On current analysis, Birsa and Oudna look to be similar structures. Six wells have been drilled on Birsa, with three testing oil at good rates. However, water depths are deeper than over Zelfa and Isis, which would impact development costs. Also, says van't Spijker, "Birsa's reservoir is shallower. We worry about whether there is enough energy available to produce through the wells through natural flow. We do have some experience in artificial lift, but we want to avoid this, these being marginal projects.
"Zelfa has several reservoirs piled on top of each other, while Isis and Birsa each have large reservoir bodies. Basically, our thinking is to produce these through horizontal wells, to avoid drawing down the gas, with subsea completions. We think these will be short-term projects, with maybe four to five years of production each." However, alternative investigations are under way for Zelfa which could lead to its liquids being piped directly to shore using very minimal production facilities.
Gas main target in Ulysse huntLast December, British Gas became Tunisia's largest foreign acreage holder when it gained 50% of the Ulysse permit located close to its Miskar and Hasdrubal gas discoveries. Entreprise Tunisienne d'Activites Petroleum (ETAP) holds the remainder of the license, which is for an initial four-year exploration period. 3D seismic has already been acquired and the one commitment well will probably be drilled next year.

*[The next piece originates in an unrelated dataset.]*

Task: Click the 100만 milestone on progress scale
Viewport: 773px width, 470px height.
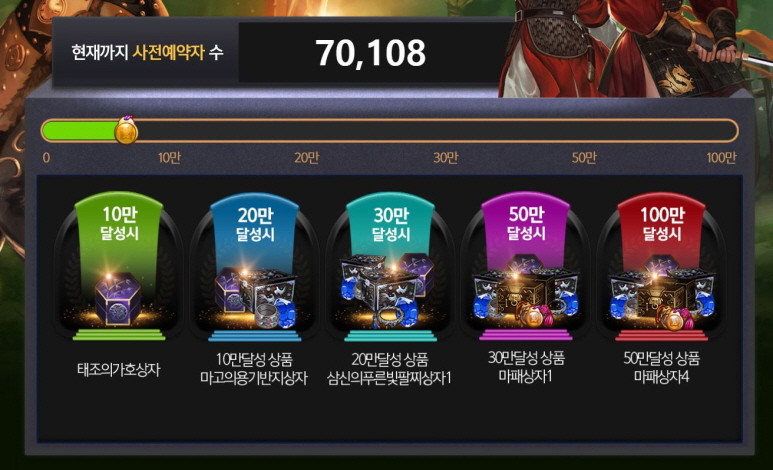Action: [721, 158]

North Africa is a core E&P area for British Gas. Offshore Tunisia, the firm's main asset is the Miskar Field in the Gulf of Gabes, the country's largest single gas development. The output
is contracted to Societe Tunisienne de l'Electricite et du Gas (STEG). Here performance from the 10 producer wells is currently better than expected, leading to a recent upgrade of reserves. So infill drilling on Miskar is not expected until 1999 at the earliest. However, additional well slots are available on the production platform for satellite developments.

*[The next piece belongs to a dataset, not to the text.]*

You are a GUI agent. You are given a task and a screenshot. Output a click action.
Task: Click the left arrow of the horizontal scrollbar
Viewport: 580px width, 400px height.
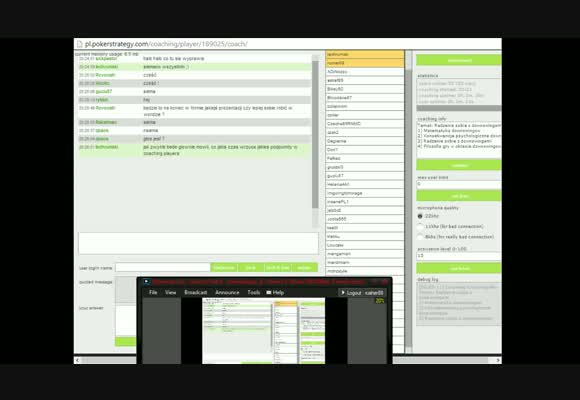77,360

British Gas admits that its target prospects in Ulysse are more likely to be gas prone. Any sizable discoveries could be used to fuel Tunisia's first combined cycle gas turbine power plant which British Gas and GEC Alsthom are bidding to build and operate in Rades.

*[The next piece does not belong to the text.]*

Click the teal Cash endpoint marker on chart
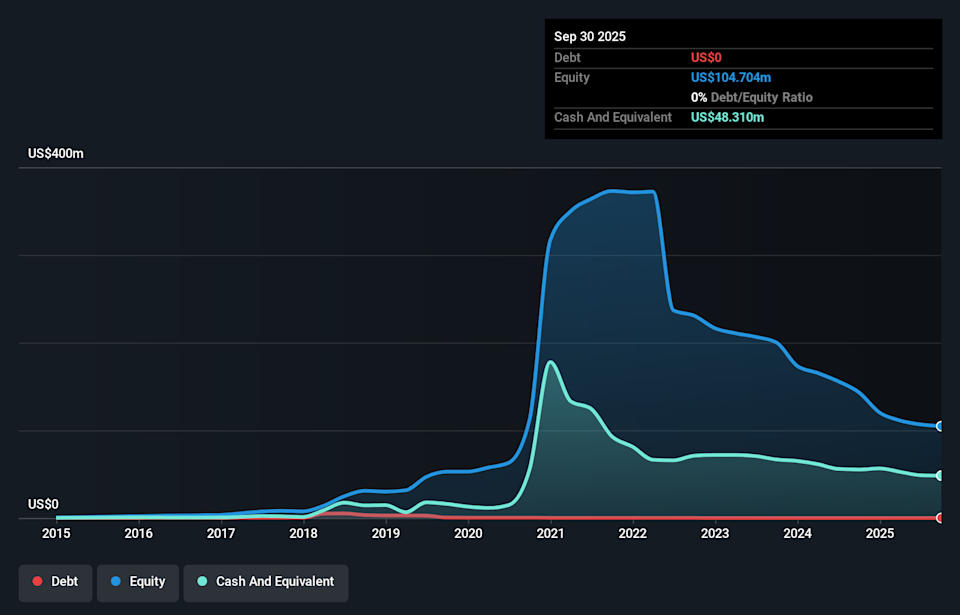Screen dimensions: 960x615 pyautogui.click(x=940, y=475)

Another source could be the Hasdrubal gasfield, discovered in 1995 in its Amilcar permit, 30 km southwest of Miskar. The latest Hasdrubal appraisal well, drilled to 3,782 meters TD, flowed at 21 MMcf/d post-acidization. The reservoir proved to be thicker, and the facies better developed, than had been prognosed.
The favored development option is a normally unmanned platform including water separation facilities. Produced fluids would be piped either to the Miskar facilities through a single 16-in. multiphase flowline, or directly to the shore. British Gas' Research and Technology Division in the UK is currently computer modeling multiphase flow conditions.
The company is more ambivalent about its oil holdings. A while back, it announced its attention to sell its Tunisian oil production assets, which are headed by the Cercina Field in the Kerkennah West concession. No deals have been announced, although a possible buyer could be Arco, one of the few majors still interested in the region, and which recently acquired Elf's interest in the Ashtart facilities. However, British Gas claims that an oil discovery in Ulysse "would be of significant interest to us".